Baru pada tahun 1961, usulan ini ditanggapi secara serius oleh Inggris. Hal ini juga dilakukan berdasarkan pada kepentingan Inggris untuk membendung arus komunisme ke Asia Tenggara. Selain itu juga kekhawatiran terhadap Indonesia, di mana pada tahun 1945, sempat muncul wacana untuk membentuk Indonesia Raya dengan basis bekas wilayah Kerajaan Majapahit.
Berbagai upaya untuk menggagalkan pembentukan Federasi ini berakhir pada kebuntuan, termasuk dengan perundingan-perundingan. Hingga akhirnya, pada 3 Mei 1964, dikumandangkan Dwi Komando Rakyat (Dwikora) oleh Presiden Sukarno.
Jauh sebelum pengumuman Dwikora, sebagai satuan tempur yang strategis, KKO sejak bulan September 1963, sudah membentuk kesatuan tugas operasi yang dikirim ke perbatasan. Kemudian pada 21 September 1963 dibentuk satu kompi pasukan diperkuat untuk menjaga perbatasan dan memberikan perlindungan kepada sukarelawan-sukarelawan yang dikirim.
Selain menjaga perbatasan, KKO juga ditugaskan untuk melakukan operasi-operasi seperti kontra intelijen, infiltrasi atau penyusupan, sabotase dan lain sebagainya. Dan tugas penyusupan ke Singapura ini dilakukan prajurit KKO bernama samaran Usman, Harun dan seorang sukarelawan bernama Gani, yang dilakukan pada 9 Maret 1965.
Usaman alias Janatain, Harun alias Tohir dan Gani, melaksanakan tugas penyusupan ke Singapura pada 9 Maret 1965. Mereka melaksanakan tugas untuk sabotase dan peldakan gedung Macdonal House di Singapura.
Puncaknya, mereka berhasil melakukan pengeboman terhadap MacDonald House, dengan menggunakan bahan peledah seberat 25 pons (sekitar 12,5 kg). Aksi itu dilakukan pada 10 Maret 1965.
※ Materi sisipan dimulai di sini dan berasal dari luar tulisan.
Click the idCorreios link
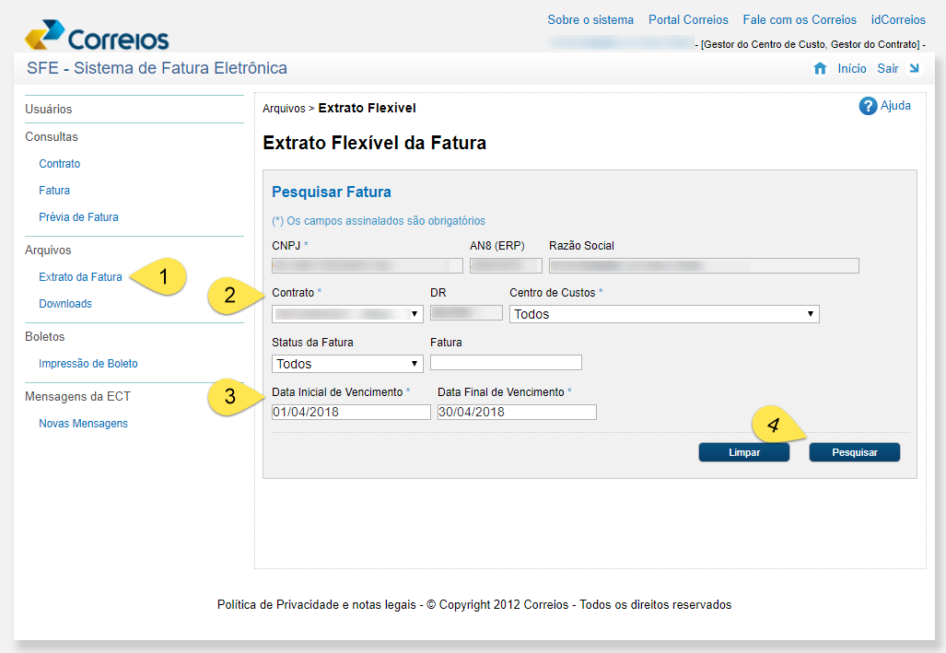coord(898,20)
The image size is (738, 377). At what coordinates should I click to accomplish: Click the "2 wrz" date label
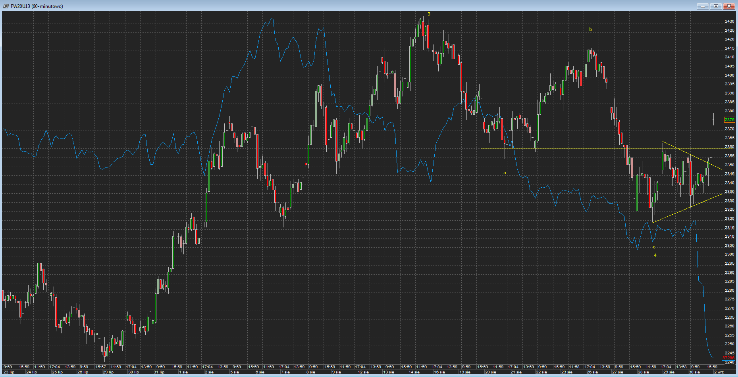point(719,372)
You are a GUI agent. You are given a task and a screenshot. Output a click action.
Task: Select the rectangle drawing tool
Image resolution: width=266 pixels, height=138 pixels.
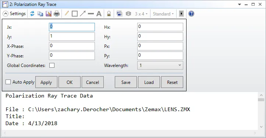pos(75,14)
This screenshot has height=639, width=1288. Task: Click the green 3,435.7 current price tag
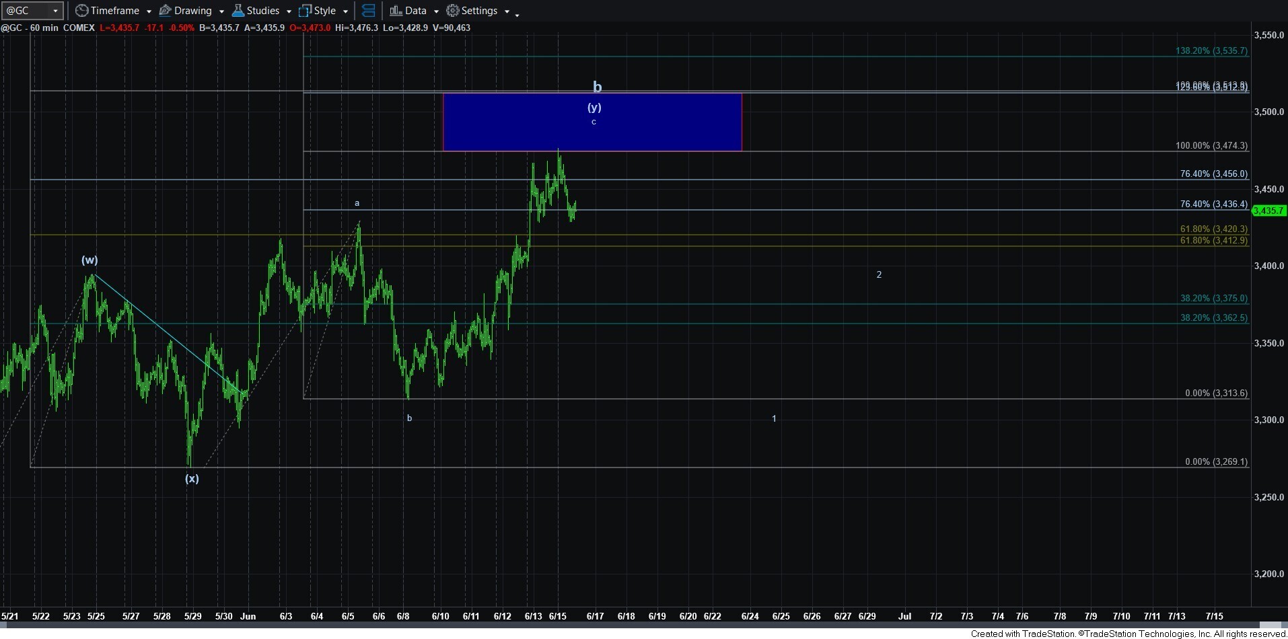(x=1268, y=211)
Bom meledak di dalam gedung MacDonald House, Orchard Road, Singapura. Ledakan kuat menggelegar, mengguncang gedung-gedung, mengoyak dinding dan tangga, serta meruntuhkan pilar-pilar bangunan.
Kaca-kaca jendela di bangunan yang berjarak 100 meter dari gedung hancur. Dampak bom juga merusak nyaris semua kendaraan yang terparkir di depan gedung.
Bom juga merusak kantor Komisi Tinggi Australia (Australian High Commission) yang ada di dalam bangunan gedung. Para saksi mata mengaku melihat kilatan cahaya sebelum suara ledakan itu menggelegar memekakkan telinga.
Situasi di sekitar lokasi setelah peledakan pada sore hari itu mendadak kelam dan panik.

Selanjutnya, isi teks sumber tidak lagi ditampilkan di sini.